Repeat every record below, word for word.

++++ GIVEN ENTRIES ++++

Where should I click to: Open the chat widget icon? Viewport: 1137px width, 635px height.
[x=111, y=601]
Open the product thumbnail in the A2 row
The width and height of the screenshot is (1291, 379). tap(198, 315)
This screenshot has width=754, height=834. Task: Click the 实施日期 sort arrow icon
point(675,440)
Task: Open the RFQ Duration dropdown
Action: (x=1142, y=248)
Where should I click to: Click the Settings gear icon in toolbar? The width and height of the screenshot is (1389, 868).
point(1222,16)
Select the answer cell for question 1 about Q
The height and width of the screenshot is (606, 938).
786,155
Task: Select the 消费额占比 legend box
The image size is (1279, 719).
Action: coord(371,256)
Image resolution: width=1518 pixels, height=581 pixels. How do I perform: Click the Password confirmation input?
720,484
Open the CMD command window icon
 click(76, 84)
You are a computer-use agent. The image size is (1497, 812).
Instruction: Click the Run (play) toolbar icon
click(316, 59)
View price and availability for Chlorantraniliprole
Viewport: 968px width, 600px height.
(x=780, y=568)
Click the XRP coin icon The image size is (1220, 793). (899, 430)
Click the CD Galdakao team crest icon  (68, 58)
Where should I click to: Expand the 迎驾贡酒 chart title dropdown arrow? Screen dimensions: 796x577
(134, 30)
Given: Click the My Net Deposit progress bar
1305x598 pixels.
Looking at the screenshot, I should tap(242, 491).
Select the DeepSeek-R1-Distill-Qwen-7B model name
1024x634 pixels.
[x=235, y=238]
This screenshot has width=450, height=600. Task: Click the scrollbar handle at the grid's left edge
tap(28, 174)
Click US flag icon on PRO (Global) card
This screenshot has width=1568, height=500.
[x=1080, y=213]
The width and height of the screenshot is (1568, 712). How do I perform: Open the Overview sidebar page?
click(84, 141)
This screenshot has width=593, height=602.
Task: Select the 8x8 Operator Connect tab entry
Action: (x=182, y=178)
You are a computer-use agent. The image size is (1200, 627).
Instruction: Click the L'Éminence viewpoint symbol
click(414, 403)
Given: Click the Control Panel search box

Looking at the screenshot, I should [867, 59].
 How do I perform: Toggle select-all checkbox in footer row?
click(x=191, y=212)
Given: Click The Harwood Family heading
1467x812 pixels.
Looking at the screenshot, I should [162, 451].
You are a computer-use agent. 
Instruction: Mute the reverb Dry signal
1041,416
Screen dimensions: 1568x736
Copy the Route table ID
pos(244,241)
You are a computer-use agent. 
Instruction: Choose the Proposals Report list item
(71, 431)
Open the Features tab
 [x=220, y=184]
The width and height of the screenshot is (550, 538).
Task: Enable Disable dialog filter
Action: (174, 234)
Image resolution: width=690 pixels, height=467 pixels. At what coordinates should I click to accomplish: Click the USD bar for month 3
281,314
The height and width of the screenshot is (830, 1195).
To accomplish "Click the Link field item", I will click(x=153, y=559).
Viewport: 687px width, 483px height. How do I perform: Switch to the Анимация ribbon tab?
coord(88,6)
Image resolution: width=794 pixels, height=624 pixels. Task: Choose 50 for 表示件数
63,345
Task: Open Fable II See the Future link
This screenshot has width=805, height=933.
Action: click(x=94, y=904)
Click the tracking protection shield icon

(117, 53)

++++

> **TASK RESULT**
Where should I click to: Open the chat widget icon? Viewport: 1137px width, 635px height.
[x=111, y=601]
Open the product thumbnail in the A2 row
The width and height of the screenshot is (1291, 379). tap(198, 315)
This screenshot has width=754, height=834. Task: Click the 实施日期 sort arrow icon
point(675,440)
Task: Open the RFQ Duration dropdown
Action: (x=1142, y=248)
Where should I click to: Click the Settings gear icon in toolbar? The width and height of the screenshot is (1389, 868).
point(1222,16)
Select the answer cell for question 1 about Q
The height and width of the screenshot is (606, 938).
786,155
Task: Select the 消费额占比 legend box
The image size is (1279, 719).
Action: coord(371,256)
Image resolution: width=1518 pixels, height=581 pixels. How do I perform: Click the Password confirmation input?
720,484
Open the CMD command window icon
 click(76, 84)
You are a computer-use agent. The image size is (1497, 812).
Instruction: Click the Run (play) toolbar icon
click(316, 59)
View price and availability for Chlorantraniliprole
Viewport: 968px width, 600px height.
(x=780, y=568)
Click the XRP coin icon The image size is (1220, 793). (899, 430)
Click the CD Galdakao team crest icon  (68, 58)
Where should I click to: Expand the 迎驾贡酒 chart title dropdown arrow? Screen dimensions: 796x577
(134, 30)
Given: Click the My Net Deposit progress bar
1305x598 pixels.
Looking at the screenshot, I should tap(242, 491).
Select the DeepSeek-R1-Distill-Qwen-7B model name
1024x634 pixels.
[x=235, y=238]
This screenshot has width=450, height=600. Task: Click the scrollbar handle at the grid's left edge
tap(28, 174)
Click US flag icon on PRO (Global) card
This screenshot has width=1568, height=500.
[x=1080, y=213]
The width and height of the screenshot is (1568, 712). How do I perform: Open the Overview sidebar page?
click(84, 141)
This screenshot has width=593, height=602.
Task: Select the 8x8 Operator Connect tab entry
Action: (x=182, y=178)
You are a computer-use agent. The image size is (1200, 627).
Instruction: Click the L'Éminence viewpoint symbol
click(414, 403)
Given: Click the Control Panel search box

Looking at the screenshot, I should [867, 59].
 How do I perform: Toggle select-all checkbox in footer row?
click(x=191, y=212)
Given: Click The Harwood Family heading
1467x812 pixels.
Looking at the screenshot, I should [162, 451].
You are a computer-use agent. 
Instruction: Mute the reverb Dry signal
1041,416
Screen dimensions: 1568x736
Copy the Route table ID
pos(244,241)
You are a computer-use agent. 
Instruction: Choose the Proposals Report list item
(71, 431)
Open the Features tab
 [x=220, y=184]
The width and height of the screenshot is (550, 538).
Task: Enable Disable dialog filter
Action: (174, 234)
Image resolution: width=690 pixels, height=467 pixels. At what coordinates should I click to accomplish: Click the USD bar for month 3
281,314
The height and width of the screenshot is (830, 1195).
To accomplish "Click the Link field item", I will click(x=153, y=559).
Viewport: 687px width, 483px height. How do I perform: Switch to the Анимация ribbon tab?
coord(88,6)
Image resolution: width=794 pixels, height=624 pixels. Task: Choose 50 for 表示件数
63,345
Task: Open Fable II See the Future link
This screenshot has width=805, height=933.
Action: click(x=94, y=904)
Click the tracking protection shield icon

(117, 53)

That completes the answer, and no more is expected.